Repeat every line of the material below word for word, without changing anything.

(Lines of data)
((

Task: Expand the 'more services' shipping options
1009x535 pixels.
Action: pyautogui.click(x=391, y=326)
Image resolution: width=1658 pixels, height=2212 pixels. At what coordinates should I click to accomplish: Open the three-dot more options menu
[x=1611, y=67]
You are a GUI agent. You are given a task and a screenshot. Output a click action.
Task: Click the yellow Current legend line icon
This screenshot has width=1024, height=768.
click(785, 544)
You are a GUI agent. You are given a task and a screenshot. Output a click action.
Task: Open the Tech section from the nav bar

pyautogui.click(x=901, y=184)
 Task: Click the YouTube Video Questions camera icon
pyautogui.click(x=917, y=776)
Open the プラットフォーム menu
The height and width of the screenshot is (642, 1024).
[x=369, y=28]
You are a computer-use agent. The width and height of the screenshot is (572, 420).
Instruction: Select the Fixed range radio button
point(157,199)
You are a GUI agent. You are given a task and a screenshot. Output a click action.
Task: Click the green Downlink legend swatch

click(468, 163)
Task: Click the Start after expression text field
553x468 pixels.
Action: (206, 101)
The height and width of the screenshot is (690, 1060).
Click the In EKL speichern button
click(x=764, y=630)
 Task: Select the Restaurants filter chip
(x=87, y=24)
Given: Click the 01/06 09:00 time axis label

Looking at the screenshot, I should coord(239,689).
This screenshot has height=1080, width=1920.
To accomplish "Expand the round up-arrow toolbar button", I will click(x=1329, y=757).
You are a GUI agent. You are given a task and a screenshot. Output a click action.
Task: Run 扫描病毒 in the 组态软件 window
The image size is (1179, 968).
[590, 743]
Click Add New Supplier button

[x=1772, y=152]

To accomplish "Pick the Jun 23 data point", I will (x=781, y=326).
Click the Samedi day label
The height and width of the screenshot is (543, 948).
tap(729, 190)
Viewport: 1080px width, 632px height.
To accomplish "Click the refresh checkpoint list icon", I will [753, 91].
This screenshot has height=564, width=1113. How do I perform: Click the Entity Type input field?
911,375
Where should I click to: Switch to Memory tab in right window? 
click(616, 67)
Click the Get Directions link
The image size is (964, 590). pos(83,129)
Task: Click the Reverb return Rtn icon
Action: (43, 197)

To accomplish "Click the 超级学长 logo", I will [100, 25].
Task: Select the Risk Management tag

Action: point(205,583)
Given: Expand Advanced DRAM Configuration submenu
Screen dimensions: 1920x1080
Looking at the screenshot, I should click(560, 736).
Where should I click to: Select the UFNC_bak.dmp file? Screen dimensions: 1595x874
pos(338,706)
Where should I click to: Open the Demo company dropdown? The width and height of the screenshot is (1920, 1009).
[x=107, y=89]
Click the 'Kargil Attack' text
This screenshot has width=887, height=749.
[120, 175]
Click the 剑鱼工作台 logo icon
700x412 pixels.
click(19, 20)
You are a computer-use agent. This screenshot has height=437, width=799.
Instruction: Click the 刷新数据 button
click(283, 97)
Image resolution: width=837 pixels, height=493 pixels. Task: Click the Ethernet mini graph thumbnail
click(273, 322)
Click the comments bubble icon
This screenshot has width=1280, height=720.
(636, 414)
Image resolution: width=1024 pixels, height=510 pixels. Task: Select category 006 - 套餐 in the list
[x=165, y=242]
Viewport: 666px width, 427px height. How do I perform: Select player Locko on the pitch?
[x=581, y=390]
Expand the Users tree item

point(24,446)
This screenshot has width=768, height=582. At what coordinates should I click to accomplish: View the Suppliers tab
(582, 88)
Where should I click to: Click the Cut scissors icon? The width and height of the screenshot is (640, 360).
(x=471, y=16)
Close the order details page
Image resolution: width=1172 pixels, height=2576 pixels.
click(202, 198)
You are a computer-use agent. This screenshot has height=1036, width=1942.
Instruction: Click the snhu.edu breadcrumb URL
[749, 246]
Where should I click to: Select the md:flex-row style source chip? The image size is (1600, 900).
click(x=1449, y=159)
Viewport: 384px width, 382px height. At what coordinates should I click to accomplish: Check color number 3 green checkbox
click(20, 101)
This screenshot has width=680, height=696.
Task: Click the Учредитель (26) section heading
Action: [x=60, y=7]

))

§ **WORKED SOLUTION**
Task: Expand the 'more services' shipping options
1009x535 pixels.
Action: pyautogui.click(x=391, y=326)
Image resolution: width=1658 pixels, height=2212 pixels. At what coordinates should I click to accomplish: Open the three-dot more options menu
[x=1611, y=67]
You are a GUI agent. You are given a task and a screenshot. Output a click action.
Task: Click the yellow Current legend line icon
This screenshot has width=1024, height=768.
click(785, 544)
You are a GUI agent. You are given a task and a screenshot. Output a click action.
Task: Open the Tech section from the nav bar

pyautogui.click(x=901, y=184)
 Task: Click the YouTube Video Questions camera icon
pyautogui.click(x=917, y=776)
Open the プラットフォーム menu
The height and width of the screenshot is (642, 1024).
[x=369, y=28]
You are a computer-use agent. The width and height of the screenshot is (572, 420).
Instruction: Select the Fixed range radio button
point(157,199)
You are a GUI agent. You are given a task and a screenshot. Output a click action.
Task: Click the green Downlink legend swatch

click(468, 163)
Task: Click the Start after expression text field
553x468 pixels.
Action: (206, 101)
The height and width of the screenshot is (690, 1060).
Click the In EKL speichern button
click(x=764, y=630)
 Task: Select the Restaurants filter chip
(x=87, y=24)
Given: Click the 01/06 09:00 time axis label

Looking at the screenshot, I should coord(239,689).
This screenshot has height=1080, width=1920.
To accomplish "Expand the round up-arrow toolbar button", I will click(x=1329, y=757).
You are a GUI agent. You are given a task and a screenshot. Output a click action.
Task: Run 扫描病毒 in the 组态软件 window
The image size is (1179, 968).
[590, 743]
Click Add New Supplier button

[x=1772, y=152]

To accomplish "Pick the Jun 23 data point", I will (x=781, y=326).
Click the Samedi day label
The height and width of the screenshot is (543, 948).
tap(729, 190)
Viewport: 1080px width, 632px height.
To accomplish "Click the refresh checkpoint list icon", I will [753, 91].
This screenshot has height=564, width=1113. How do I perform: Click the Entity Type input field?
911,375
Where should I click to: Switch to Memory tab in right window? 
click(616, 67)
Click the Get Directions link
The image size is (964, 590). pos(83,129)
Task: Click the Reverb return Rtn icon
Action: (43, 197)

To accomplish "Click the 超级学长 logo", I will [100, 25].
Task: Select the Risk Management tag

Action: point(205,583)
Given: Expand Advanced DRAM Configuration submenu
Screen dimensions: 1920x1080
Looking at the screenshot, I should click(560, 736).
Where should I click to: Select the UFNC_bak.dmp file? Screen dimensions: 1595x874
pos(338,706)
Where should I click to: Open the Demo company dropdown? The width and height of the screenshot is (1920, 1009).
[x=107, y=89]
Click the 'Kargil Attack' text
This screenshot has width=887, height=749.
[120, 175]
Click the 剑鱼工作台 logo icon
700x412 pixels.
click(19, 20)
You are a computer-use agent. This screenshot has height=437, width=799.
Instruction: Click the 刷新数据 button
click(283, 97)
Image resolution: width=837 pixels, height=493 pixels. Task: Click the Ethernet mini graph thumbnail
click(273, 322)
Click the comments bubble icon
This screenshot has width=1280, height=720.
(636, 414)
Image resolution: width=1024 pixels, height=510 pixels. Task: Select category 006 - 套餐 in the list
[x=165, y=242]
Viewport: 666px width, 427px height. How do I perform: Select player Locko on the pitch?
[x=581, y=390]
Expand the Users tree item

point(24,446)
This screenshot has width=768, height=582. At what coordinates should I click to accomplish: View the Suppliers tab
(582, 88)
Where should I click to: Click the Cut scissors icon? The width and height of the screenshot is (640, 360).
(x=471, y=16)
Close the order details page
Image resolution: width=1172 pixels, height=2576 pixels.
click(202, 198)
You are a computer-use agent. This screenshot has height=1036, width=1942.
Instruction: Click the snhu.edu breadcrumb URL
[749, 246]
Where should I click to: Select the md:flex-row style source chip? The image size is (1600, 900).
click(x=1449, y=159)
Viewport: 384px width, 382px height. At what coordinates should I click to accomplish: Check color number 3 green checkbox
click(20, 101)
This screenshot has width=680, height=696.
Task: Click the Учредитель (26) section heading
Action: [x=60, y=7]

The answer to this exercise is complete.